Page text

Many "make runtest" seg faults after compiling opencl caffe

46 views

Skip to first unread message

wog...@gmail.com

unread,

Jun 27, 2018, 5:39:12 PM6/27/18

to Caffe Users

Hi,

I'm trying to compile Caffe opencl branch on Ubuntu 18.04 / kernel 4.17.2. GPU is a Vega 56 amdgpu-pro 18.20.606296

So I do:

cd buildcmake ..
make -j16
make runtest

Many tests succeed, eventually one segfaults, depending on how runtest randomizes them.

For instance:



[ RUN      ] BlobMathTest/1.TestSumOfSquares
F0627 06:10:22.237754 20654 ocl_device_kernel.cpp:67] Check failed: error == 0 (-52 vs. 0)  CL_INVALID_KERNEL_ARGS (libdnn_dot)
*** Check failure stack trace: ***
    @     0x7efdcb6710cd  google::LogMessage::Fail()
    @     0x7efdcb672f33  google::LogMessage::SendToLog()
    @     0x7efdcb670c28  google::LogMessage::Flush()
    @     0x7efdcb673999  google::LogMessageFatal::~LogMessageFatal()
    @     0x7efdcc5ea0f4  caffe::OclDeviceKernel::Execute()
    @     0x7efdccad2d9e  caffe::LibDNNBlas<>::dot()
    @     0x7efdcc5700ed  caffe::Device::dot_half()
    @     0x7efdcc5f688e  caffe::OclDevice::dot_half()
    @     0x7efdcc561bed  caffe::Device::dot<>()
    @     0x7efdcc6cdaf6  caffe::Blob<>::sumsq_data()
    @     0x55fbfe4e30d1  (unknown)
    @     0x55fbfea223da  (unknown)
    @     0x55fbfea1a83a  (unknown)
    @     0x55fbfea1a91c  (unknown)
    @     0x55fbfea1aa84  (unknown)
    @     0x55fbfea1b1e4  (unknown)
    @     0x55fbfea1b327  (unknown)
    @     0x55fbfe44847a  (unknown)
    @     0x7efdc91d8b97  __libc_start_main
    @     0x55fbfe452d7a  (unknown)
Aborted (core dumped)

Data

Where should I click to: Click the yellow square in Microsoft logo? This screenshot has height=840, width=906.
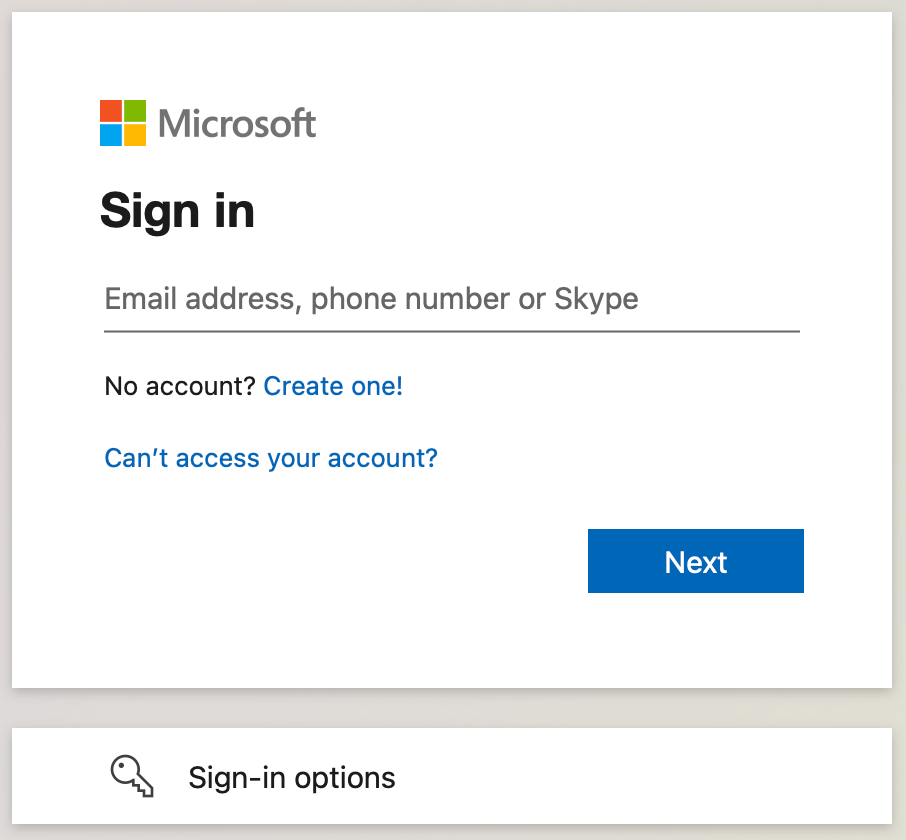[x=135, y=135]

* * *

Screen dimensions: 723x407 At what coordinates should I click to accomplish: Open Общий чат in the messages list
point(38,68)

==

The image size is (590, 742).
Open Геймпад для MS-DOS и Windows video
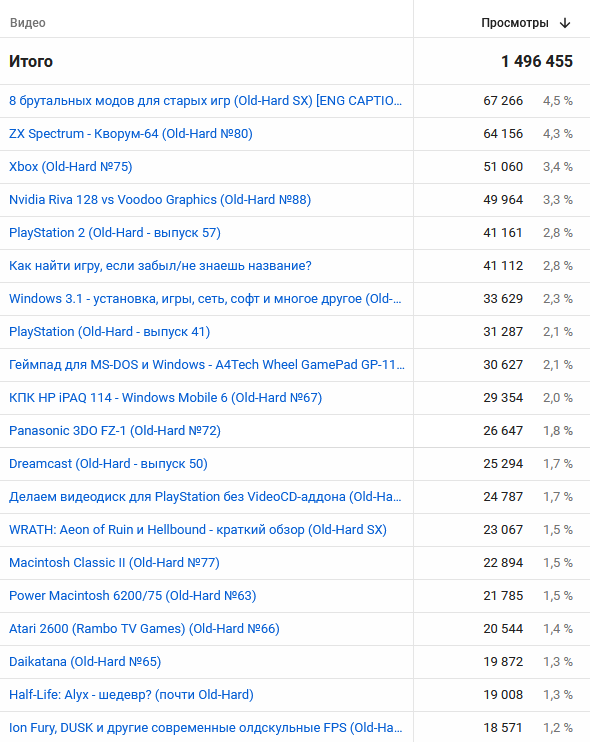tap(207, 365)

Objectives
1. From the Caffe forum post, write out the passage from "to Caffe Users" up to and including "runtest randomizes them.".
2. Answer these questions using the Caffe forum post.
(a) Which version of Ubuntu is Caffe being compiled on?
(b) What GPU does the post name?
(c) Which test was running when the check failed with CL_INVALID_KERNEL_ARGS?

Expected answers
1.
to Caffe Users

Hi,

I'm trying to compile Caffe opencl branch on Ubuntu 18.04 / kernel 4.17.2. GPU is a Vega 56 amdgpu-pro 18.20.606296

So I do:

cd buildcmake ..
make -j16
make runtest

Many tests succeed, eventually one segfaults, depending on how runtest randomizes them.

2.
(a) Ubuntu 18.04
(b) A Vega 56 (amdgpu-pro 18.20.606296)
(c) BlobMathTest/1.TestSumOfSquares